The best Christmas shopping experience I ever had was wandering around Target at 11pm one night a few days before Christmas. I think this is because I was so sleepy. At all other times, there’s a feeling of white-knuckle panic as you dash around maniacally grabbing stuff. Any stuff. This feeling intensifies with 6pm on Christmas Eve looming large as some kind of ominous deadline. My thinking goes like this: “After 6pm, I’ll never again in my life be able to buy anything so I’d better purchase every item in the world right now.

This is despite the fact that even on Christmas day, convenience stores are now open. Then everywhere re-opens on Boxing Day, when everything in the world is cheaper.

There is a void in my brain where this logic lives and every year, I find myself stockpiling like a demented squirrel. Or one of those contestants on a game show where you have 60 seconds to fill your shopping trolley for free. Except it’s not free.
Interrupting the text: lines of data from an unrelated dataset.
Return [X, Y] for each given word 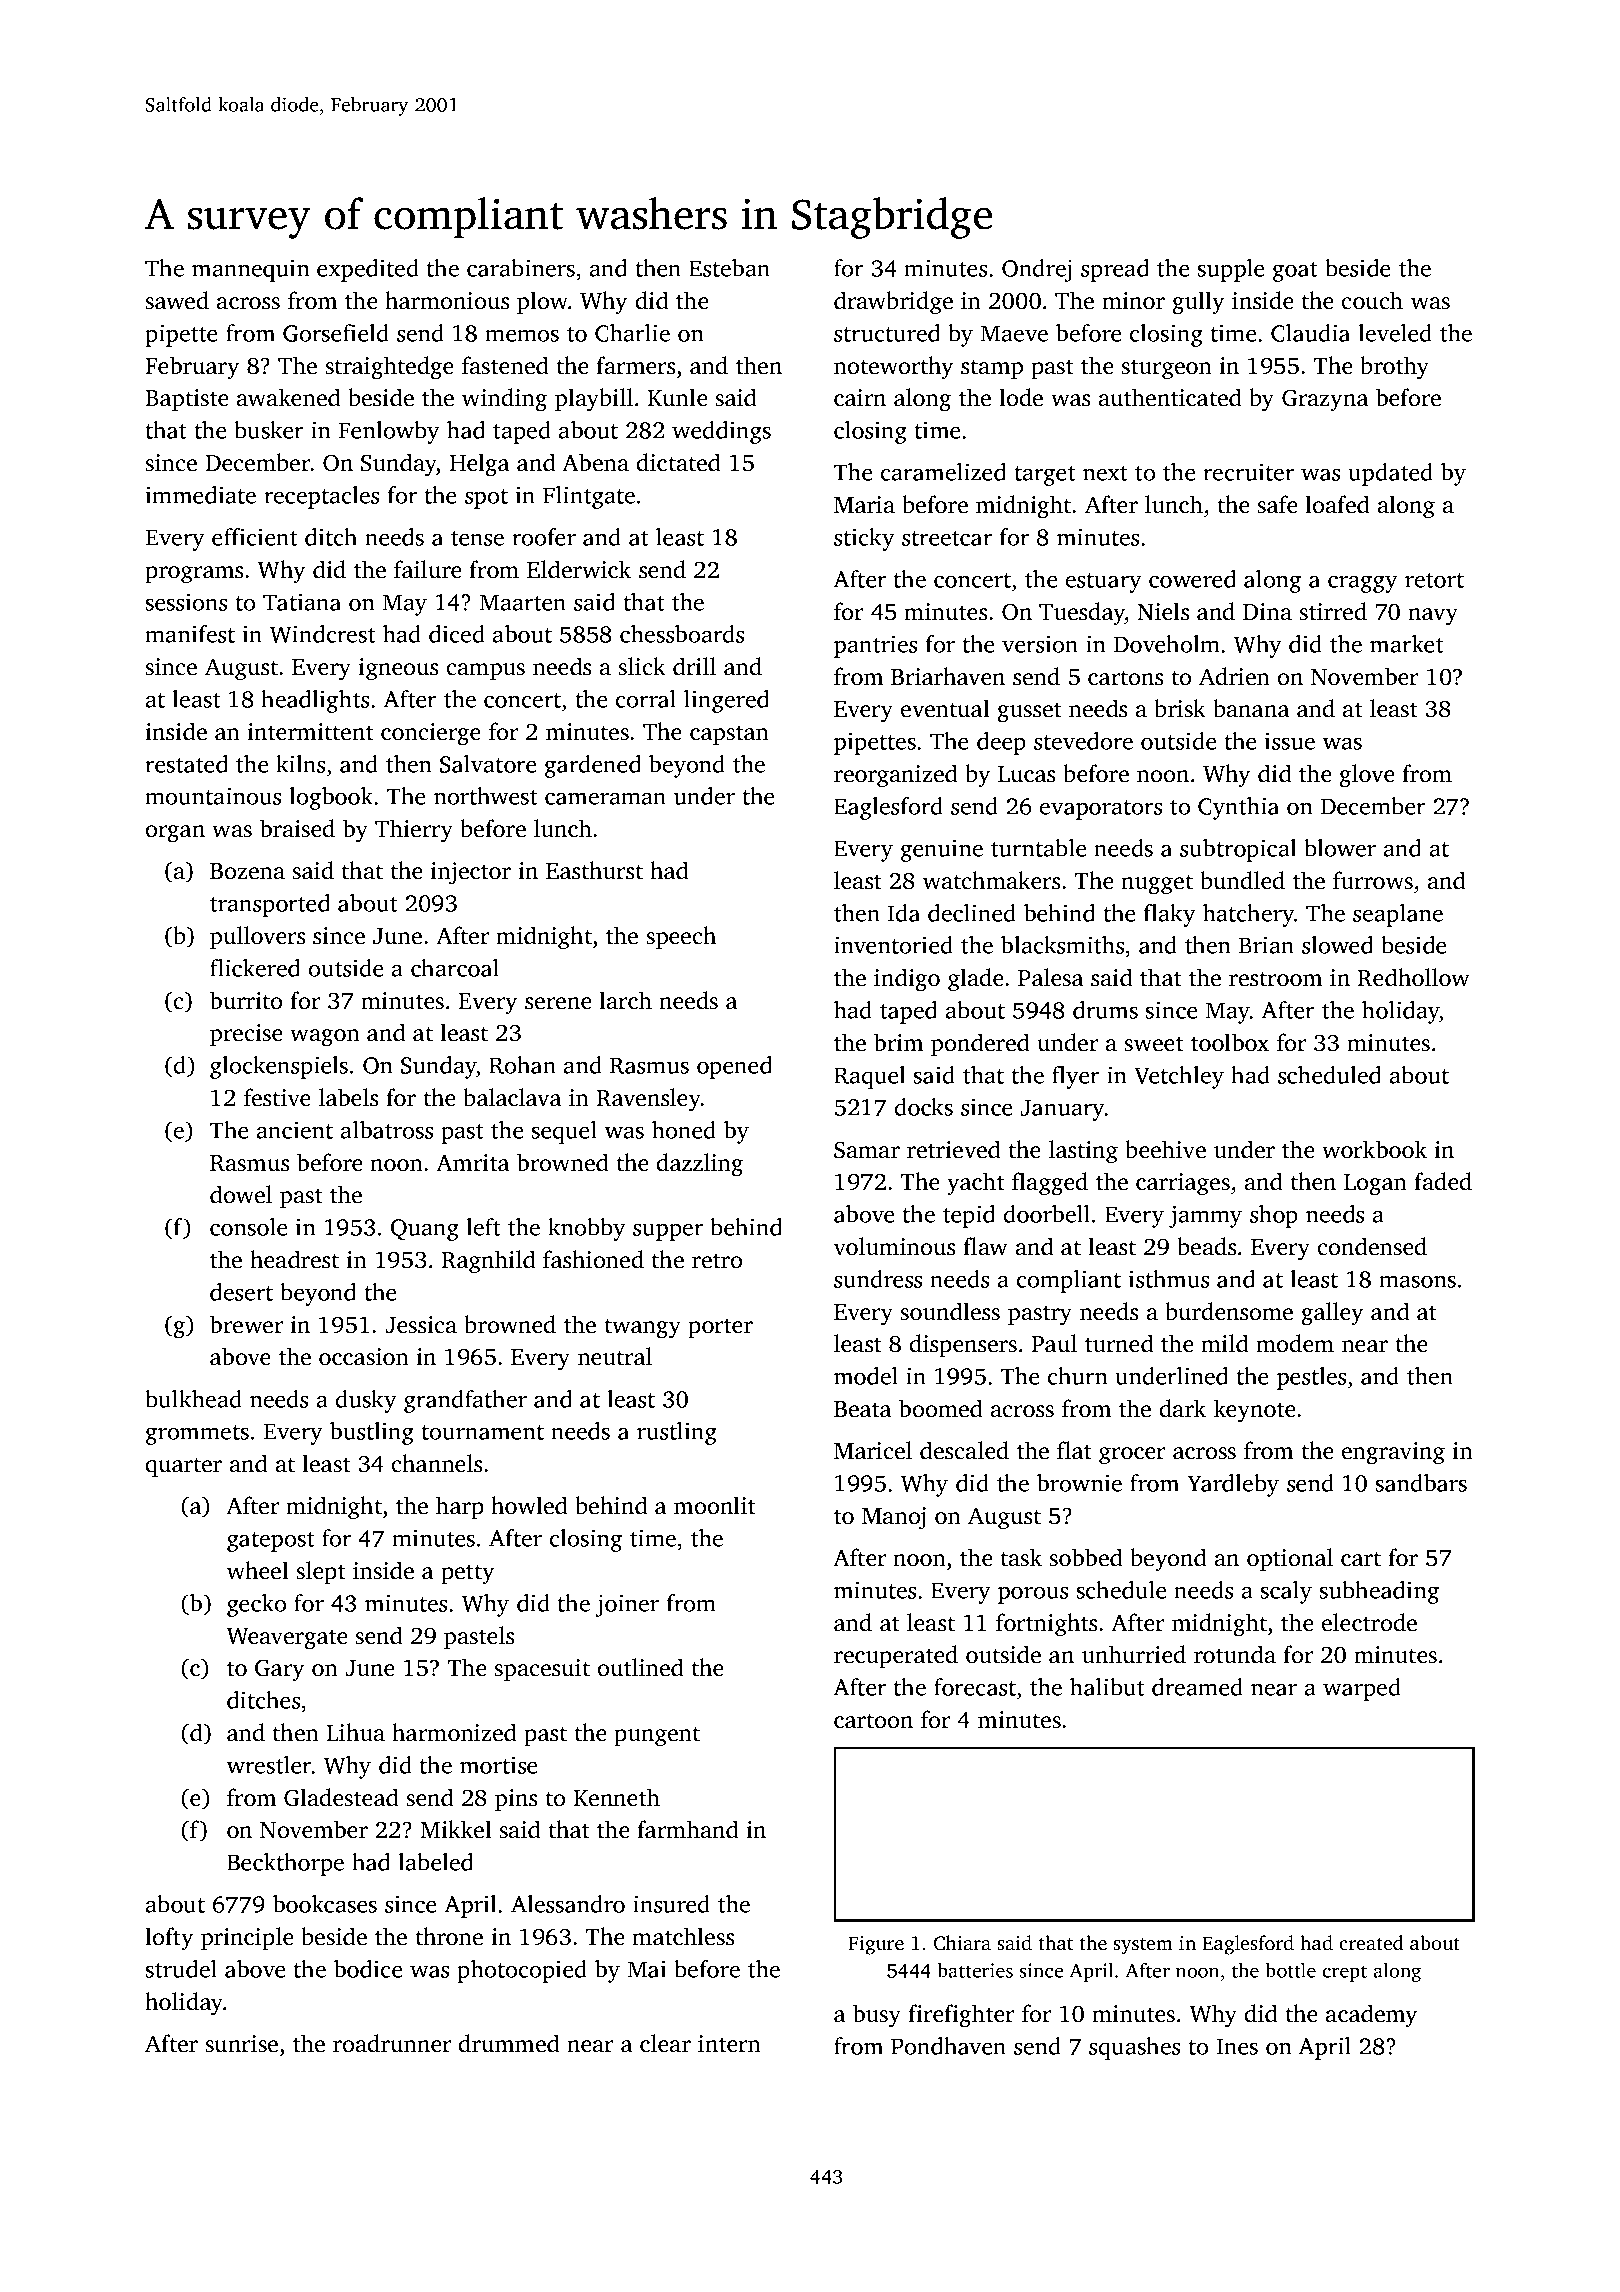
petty [467, 1574]
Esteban [729, 268]
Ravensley [649, 1100]
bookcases [325, 1904]
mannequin [251, 270]
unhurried [1134, 1654]
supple [1231, 270]
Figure [876, 1945]
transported [270, 905]
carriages [1183, 1184]
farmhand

Recently, all this spending has been overlaid with a strong sense of guilt that we’re contributing to the destruction of the planet by buying and wrapping a bunch of unnecessary crap. Does the world really need more scented candles?

Ok, that’s my rant. And now that it’s off my chest, I’m actually looking forward to it

What are your favourite and least favourite things about the Silly Season? Do you relate to any of my most stressful bits?